The green belt as the centerpiece of this development plan is directly connected to the closed Wilhelminian style development in Kiel and integrated the allotment garden areas that were rudimentary at the time . In accordance with the Kiel city topography, it runs in the shape of a horseshoe along the so-called Mühlenwegtrasse or today's federal road 76 , from the Kiel Canal to the Schwentine , interrupted by the development of the ring roads and arterial roads, to which further settlement areas were connected further outside in the plan .

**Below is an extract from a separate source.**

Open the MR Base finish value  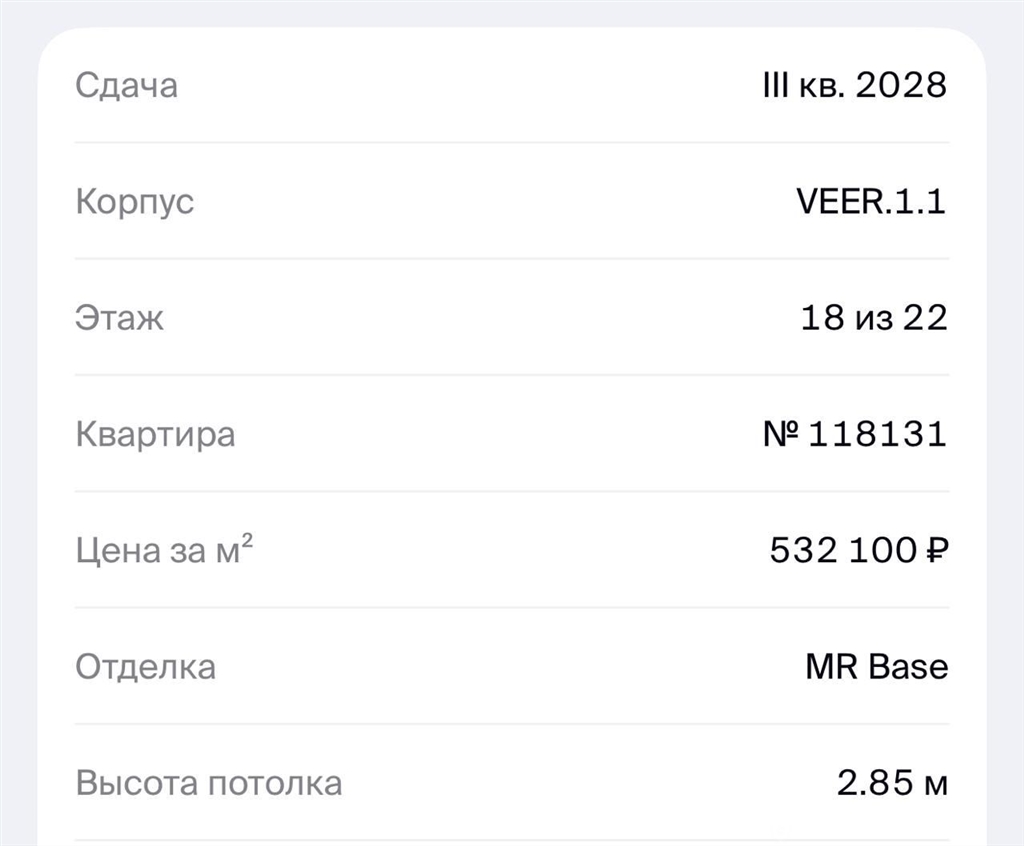(876, 667)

Much of the green space was intended for allotment gardens for self-sufficiency, but parks, cemeteries, sports facilities, forests and other garden areas were also planned. The range of these uses reflects the change in the function of urban green spaces on which Hahn was based, which no longer served representative purposes but should be actively used for horticulture, sport and recreation.

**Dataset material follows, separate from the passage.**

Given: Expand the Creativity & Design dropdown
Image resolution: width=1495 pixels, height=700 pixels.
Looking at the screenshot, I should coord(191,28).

Under Mayor Emil Lueken , the green belt as the core of the urban development project began to be implemented immediately after the plan was drawn up. The question of living in the green belt has been making headlines to this day . In the 1940s and 50s, temporary permits were issued there for buildings in allotment garden areas. T. be inhabited and tolerated.

literature

  • The expansion of a green belt for the city of Kiel. On behalf of the magistrate, ed. by Willy Hahn and Leberecht Migge, Kiel 1922 OCLC 39382503 .
  • Jürgen Jensen, Peter Wulf: History of the city of Kiel. Wachholtz, Neumünster 1991, ISBN 3-529-02718-9 .
  • Dörte Beier: Kiel in the Weimar Republic. Urban development under the direction of Willy Hahn. Ludwig, Kiel 2004, ISBN 3-933598-86-9 (Schleswig-Holstein writings on art history, ZDB -ID 21278441 & key = zdb 21278441 , vol. 7; special publications of the Society for Kiel City History, ISSN  0174-447X , vol. 48).

Web links

Individual evidence

  1. ^ Dörte Beier: Kiel in the Weimar Republic. Urban development under the direction of Willy Hahn. Ludwig, Kiel 2004, pp. 131-133.
  2. Urban layout and urban design. In: Monument topography Federal Republic of Germany, cultural monuments in Schleswig-Holstein, vol. 1, state capital Kiel. Edited by Lutz Wilde Wachholtz, Neumünster 1995, ISBN 3-529-02520-8 , p. 73.
  3. ^ Dörte Beier: Kiel in the Weimar Republic. Urban development under the direction of Willy Hahn. Ludwig, Kiel 2004, p. 137.
  4. Why is living in the green belt problematic? kiel.de, accessed on December 4, 2017.